Problem description. Return exactly the lines from the "Screen dimensions: 1799x1381" line through the last line of the entries below. Include no pictures.

Extracted material.
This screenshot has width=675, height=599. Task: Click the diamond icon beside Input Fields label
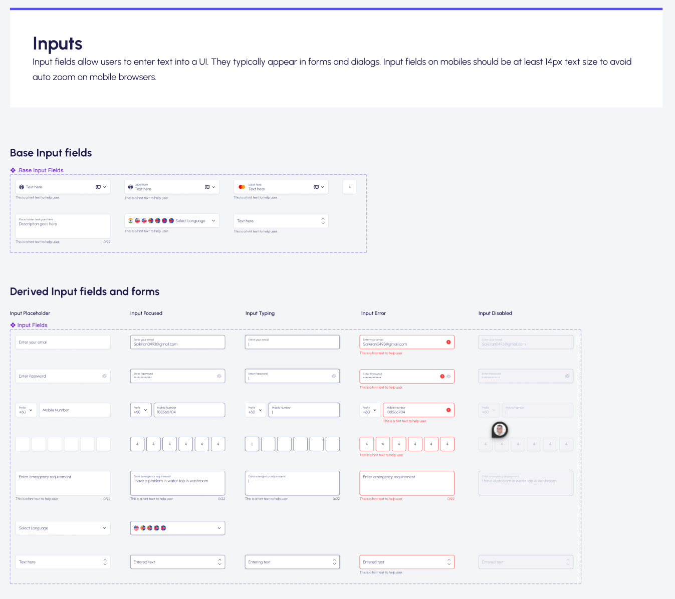[13, 325]
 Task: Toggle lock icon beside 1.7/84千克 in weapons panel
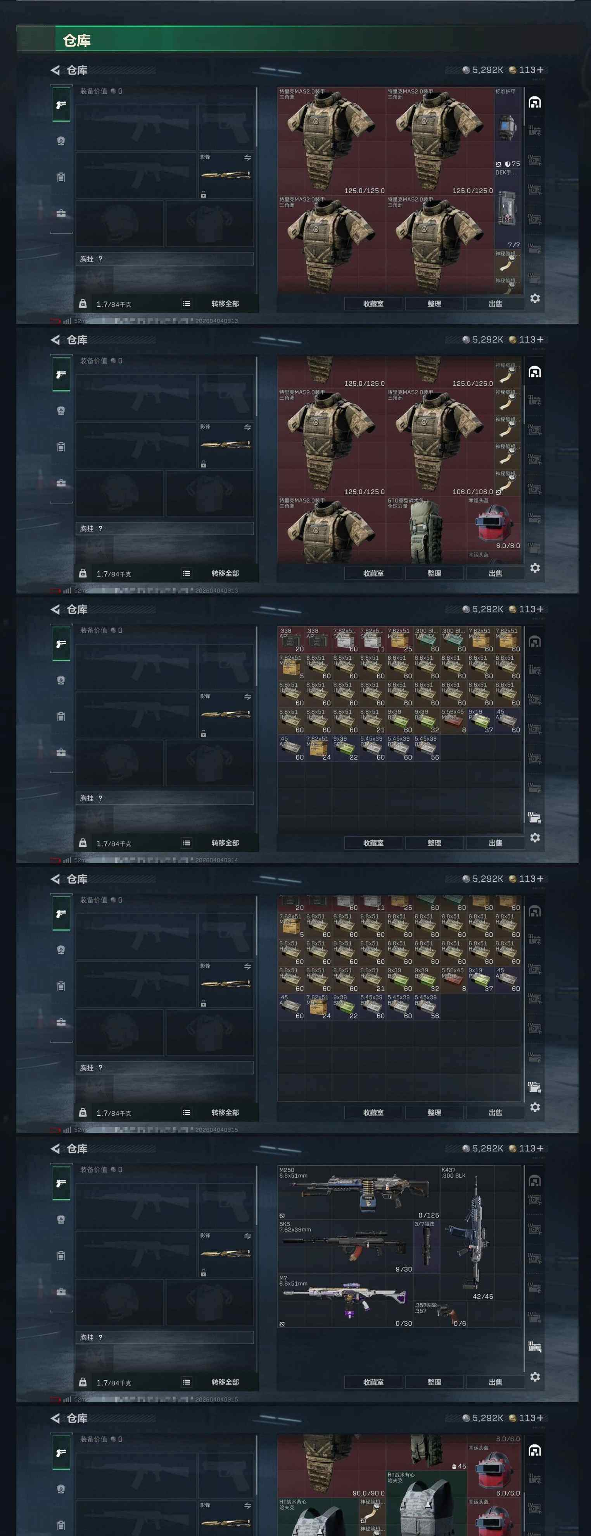tap(83, 1381)
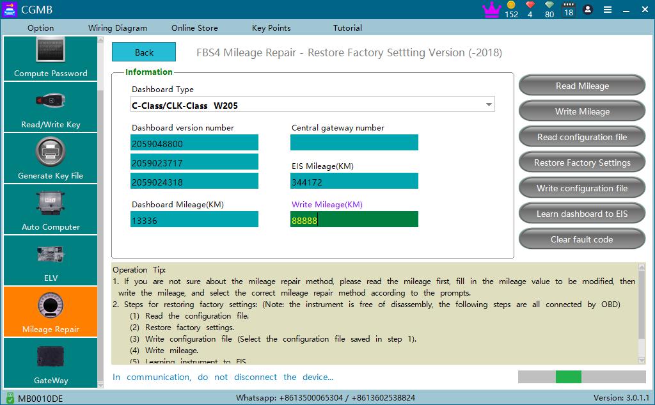
Task: Open the Wiring Diagram menu
Action: 117,28
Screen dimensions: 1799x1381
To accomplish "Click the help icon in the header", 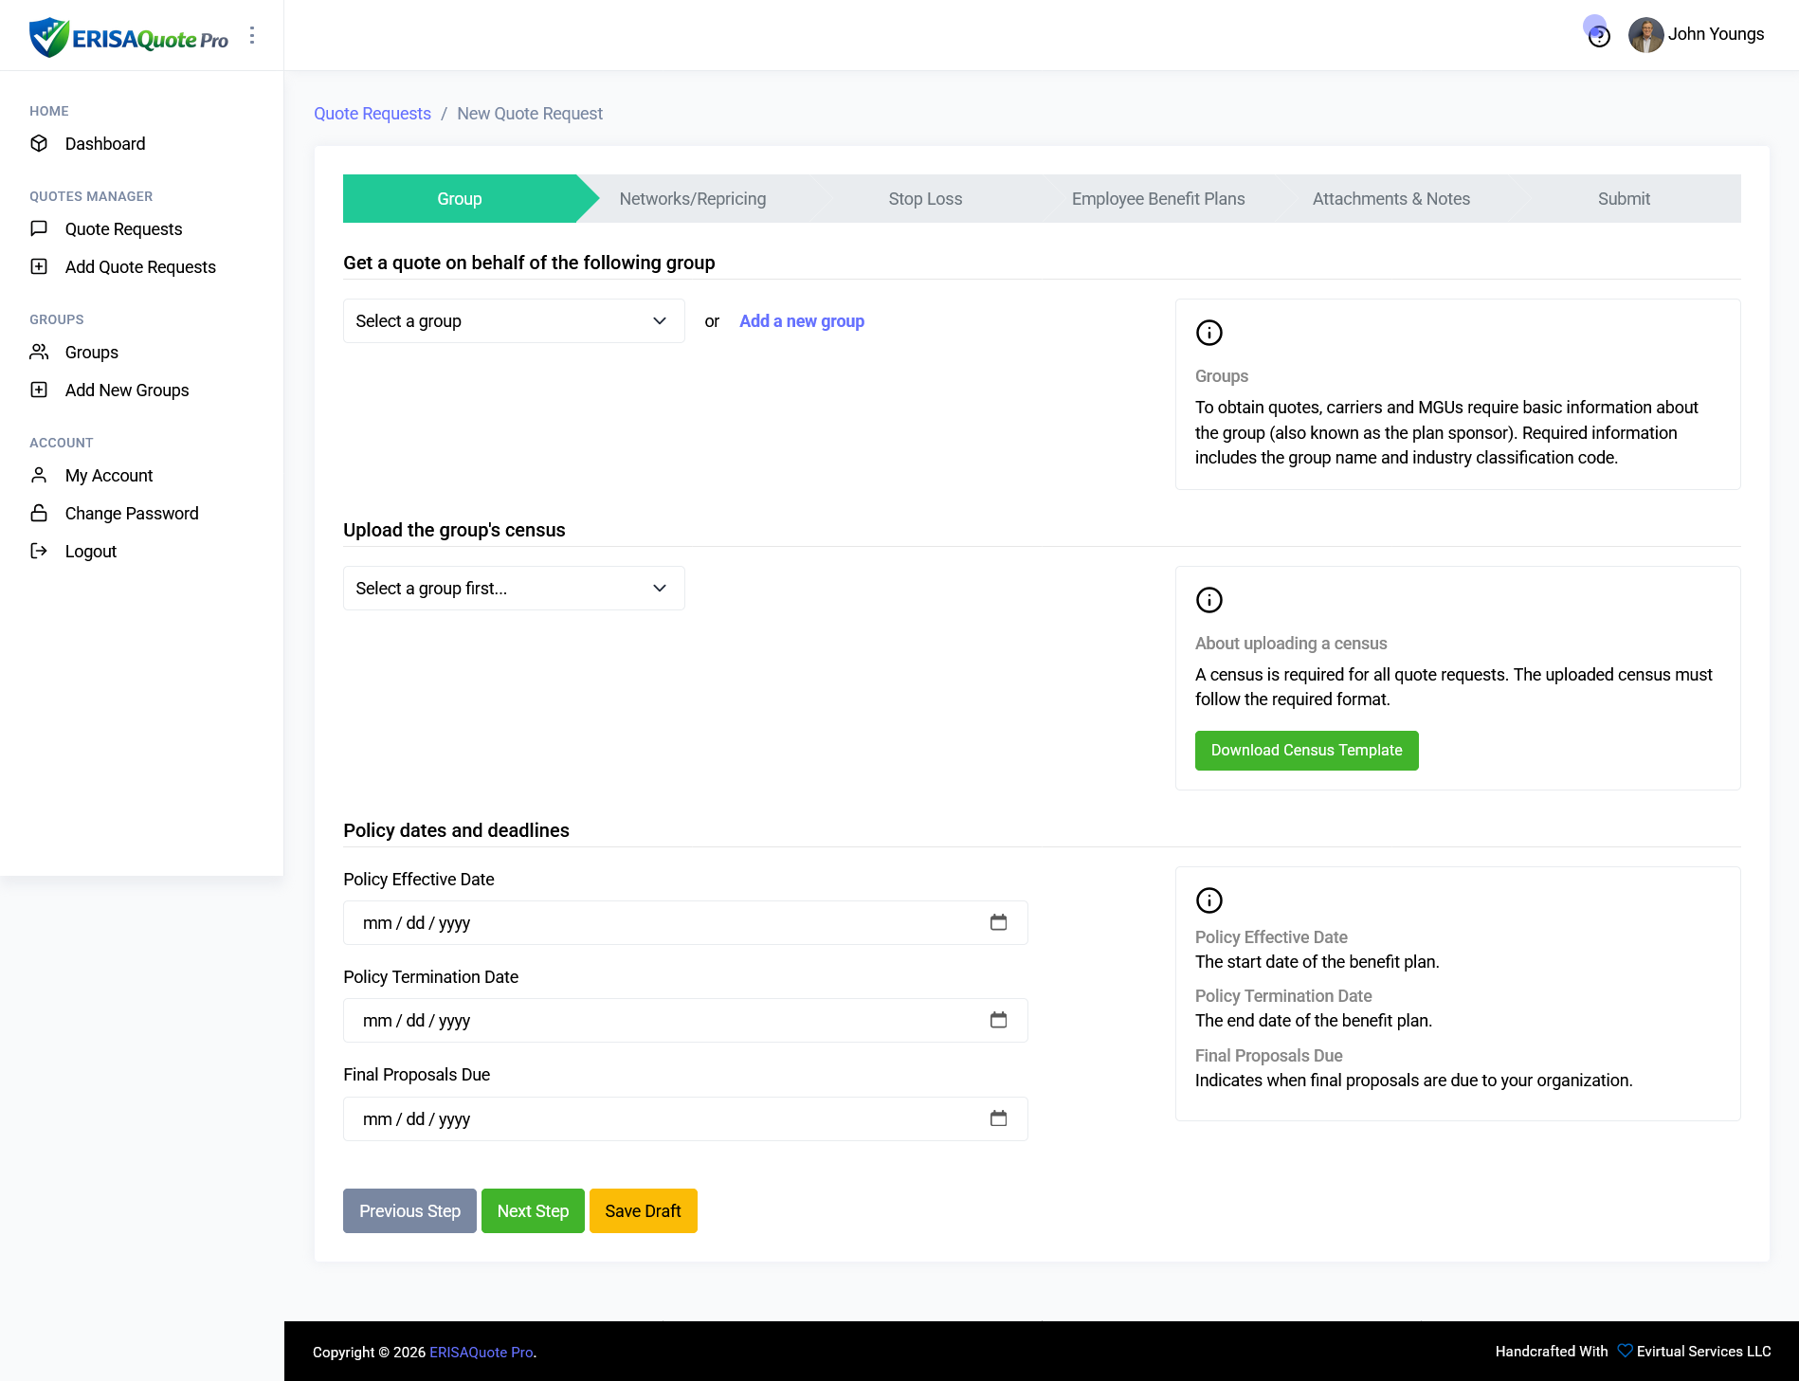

Output.
Screen dimensions: 1799x1381
To accomplish "Click the help icon in the header", 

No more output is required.